| HN Mirror

Y	Hacker News new \| ask \| show \| jobs


	by rjeli 2767 days ago
	Yeah, for writing scripts like this - python 2: 0% chance of thinking about Unicode. python 3: 5% chance i have to waste time debugging some random str decoding issue, no benefits. why bother?

4 comments

shawnz 2767 days ago

This might be true if you're an english speaker, running the script on an english platform and only consuming data from english services. And also you are sure that no non-english speaker will ever take over the development of your script and you will never have to localize it to other languages. Otherwise, it's exactly the opposite. Python 3 is what you should be using if you want 0% chance of being stopped by a string encoding issue.

Python 3 might occasionally require some extra steps when consuming strings compared to Python 2, but the reality is that those steps were always necessary. Python 2 just hid those details in a way that was only really safe for english-exclusive development. That doesn't mean that Python 2 is easier to use or less brittle. In fact I would say it means the opposite.

link

josefx 2767 days ago

For most strings I don't care about language, encoding or related overhead. In my scripts they are best dealt with as ophaque bytes with a few specific byte patterns that are the same in ascii and utf8, as well as various other encodings.

Last unicode issue I had was on a system german characters, because some library assumed it had to explicitly perform encoding with a bad default setting. If the library didn't try to be smart the program would have worked independently of system or language, instead it failed on any non english system by trying to convert a perfectly fine, system specific encoding to utf8.

link

_0w8t 2767 days ago

Python2 worked fine with Russian input/output.

link

hackbinary 2767 days ago

Why bother? Because Python 2 is EOL in a little less than 2 years.
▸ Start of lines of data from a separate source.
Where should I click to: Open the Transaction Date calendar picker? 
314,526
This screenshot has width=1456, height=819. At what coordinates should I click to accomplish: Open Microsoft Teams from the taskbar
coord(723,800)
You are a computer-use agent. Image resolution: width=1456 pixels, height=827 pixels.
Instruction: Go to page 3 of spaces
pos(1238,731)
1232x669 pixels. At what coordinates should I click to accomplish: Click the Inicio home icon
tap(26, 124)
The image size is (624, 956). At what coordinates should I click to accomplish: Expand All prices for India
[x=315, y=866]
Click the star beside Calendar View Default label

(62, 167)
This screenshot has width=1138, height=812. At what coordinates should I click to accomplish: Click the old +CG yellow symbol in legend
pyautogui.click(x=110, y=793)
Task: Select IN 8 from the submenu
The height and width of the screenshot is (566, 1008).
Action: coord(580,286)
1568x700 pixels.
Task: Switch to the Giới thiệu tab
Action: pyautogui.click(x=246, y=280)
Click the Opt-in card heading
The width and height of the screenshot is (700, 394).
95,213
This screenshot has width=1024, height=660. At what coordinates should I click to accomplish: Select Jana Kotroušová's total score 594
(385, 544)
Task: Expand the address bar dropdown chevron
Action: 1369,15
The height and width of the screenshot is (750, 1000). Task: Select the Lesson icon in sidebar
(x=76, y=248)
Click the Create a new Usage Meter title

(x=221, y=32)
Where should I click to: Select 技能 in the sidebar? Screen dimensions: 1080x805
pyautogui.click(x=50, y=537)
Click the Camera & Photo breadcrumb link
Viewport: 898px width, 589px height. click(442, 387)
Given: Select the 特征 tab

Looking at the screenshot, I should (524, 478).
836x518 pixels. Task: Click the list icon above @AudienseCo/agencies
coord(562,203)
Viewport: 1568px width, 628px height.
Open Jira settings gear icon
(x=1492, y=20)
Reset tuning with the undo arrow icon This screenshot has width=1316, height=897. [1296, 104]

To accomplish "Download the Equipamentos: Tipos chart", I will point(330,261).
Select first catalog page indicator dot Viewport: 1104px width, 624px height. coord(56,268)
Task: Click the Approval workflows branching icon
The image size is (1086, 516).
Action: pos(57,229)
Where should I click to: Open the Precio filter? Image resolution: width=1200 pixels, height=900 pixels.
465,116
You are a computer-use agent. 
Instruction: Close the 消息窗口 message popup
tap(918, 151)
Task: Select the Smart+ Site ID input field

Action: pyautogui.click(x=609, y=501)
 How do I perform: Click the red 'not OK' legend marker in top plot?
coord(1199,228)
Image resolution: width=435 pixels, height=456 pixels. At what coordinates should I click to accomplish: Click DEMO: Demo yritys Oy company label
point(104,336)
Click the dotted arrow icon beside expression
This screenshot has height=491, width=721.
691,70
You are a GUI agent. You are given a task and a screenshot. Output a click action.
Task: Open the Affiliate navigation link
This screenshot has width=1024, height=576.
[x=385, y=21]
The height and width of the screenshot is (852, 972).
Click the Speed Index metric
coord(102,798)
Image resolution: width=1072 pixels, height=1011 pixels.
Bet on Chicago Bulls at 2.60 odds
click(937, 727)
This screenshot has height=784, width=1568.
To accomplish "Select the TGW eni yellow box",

The NHS chose not to upgrade to from Windows XP and 2003 and look where that got them last year: a massive crypto locker infection.

link

rphlx 2767 days ago

FWIW Win10 was affected by that same horrific SMB RCE vuln. So the implied argument that 10 has been immune or even much less vulnerable to ransomware over the past year or two is on shaky ground, though I agree it probably will start to have some merit going forward.

link

rwmj 2767 days ago

I suppose unless someone either forks it or keeps delivering patches outside the Python project. That wasn't really an option for Windows XP, but I'm quite sure if it had been then someone would be doing it.

link

sweettea 2767 days ago

This is already true -- tauthon is a updated, patched Python 2 fork. https://github.com/naftaliharris/tauthon

link

cmyr 2767 days ago

Put another way: python 2 has a 0% chance of correctly handling Unicode.

link

mjevans 2767 days ago

Not actually the case. UTF-8, using only SPECIFIC operations that don't try to split up strings or replace things that aren't exact matches for a given text, will result in valid output as long as there was valid input.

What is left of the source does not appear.